Abstract

Multimedia security is important as privacy and protection has to be ensured when images from military, medical and other confidential services are sent through the unprotected channel. In this paper, an attempt to develop reconfigurable hardware for an encryption scheme using FPGA has been carried out and tested successfully for its features. In this proposed encryption scheme, chaos and a novel artificial neural network-based diffusion have been used along with zig-zag permutation for pixel level and novel enhanced Fisher-Yates permutation for bit level. The ANN is composed of additive and multiplicative convolution and the 2D cellular automata as an activation function for diffusion.

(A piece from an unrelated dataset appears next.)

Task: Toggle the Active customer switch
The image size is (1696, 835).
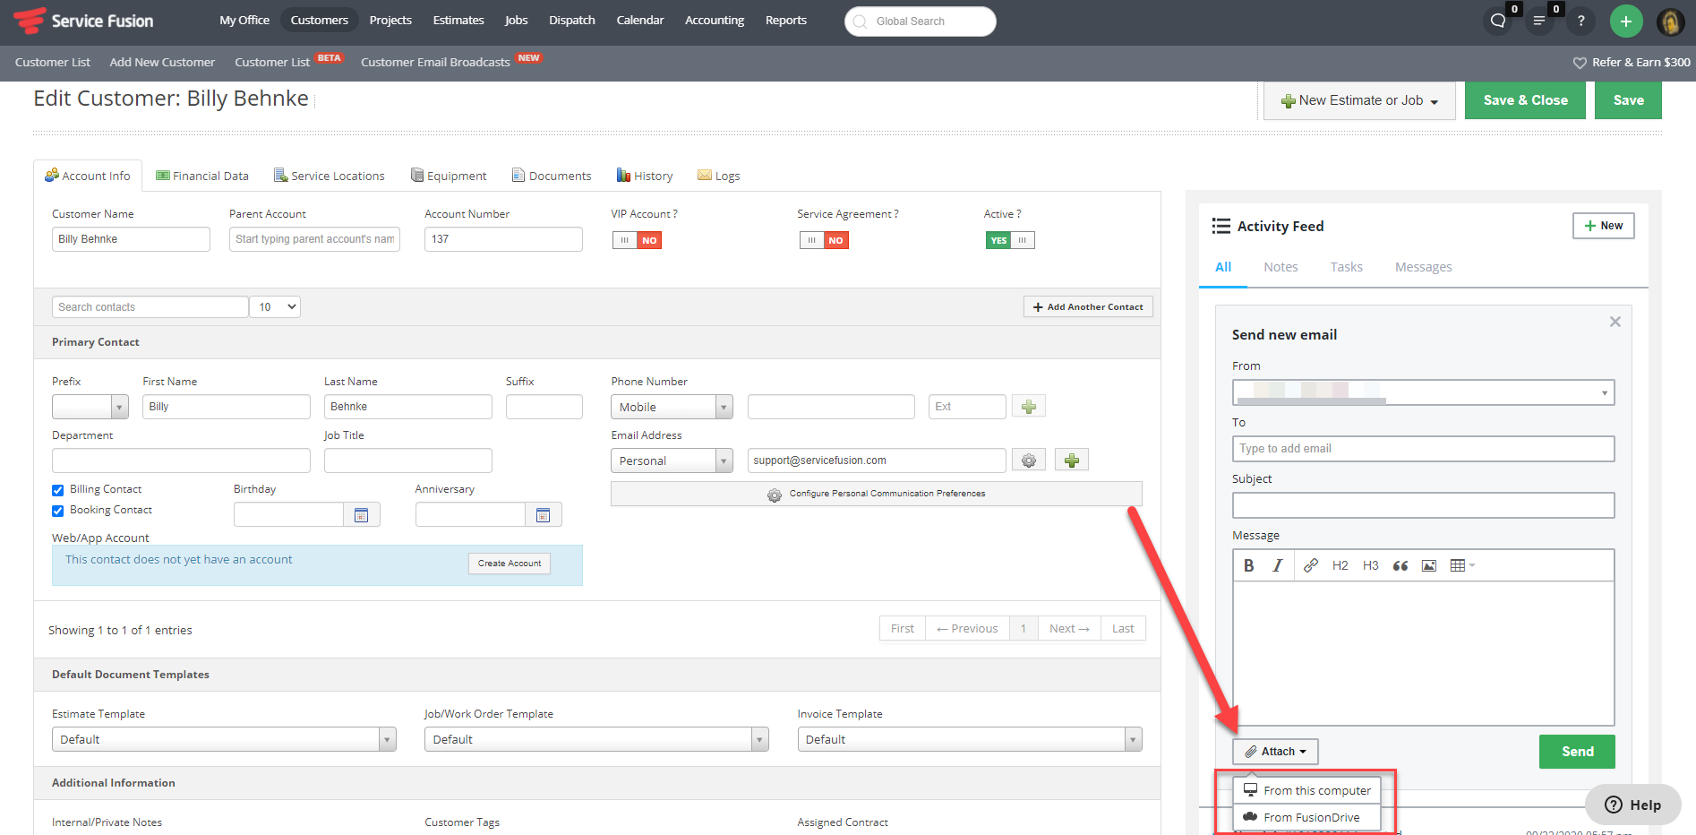Action: point(1009,240)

A novel key generation algorithm is adopted to produce the key values for generating the chaos sequence. Every image gets a new key, hence differential attack possibility is negligible. The encryption algorithm is designed in MATLAB and coded in Verilog HDL to develop it as reconfigurable hardware. The hamming distance is analyzed to know the difference between the key sequence generated. The average hamming distance is 0.5111 and the highest value is 0.8796 to show that the randomness of the sequence. Similarly, equidistribution, autocorrelation and periodicity analysis are performed. The NIST SP 800–22 randomness test was also performed on keys and encrypted images to analyze its randomness. The results obtained from the encryption process are tested for their efficiency related to statistical and differential attacks. It gives better results when compared with a few encryption algorithms in the literature.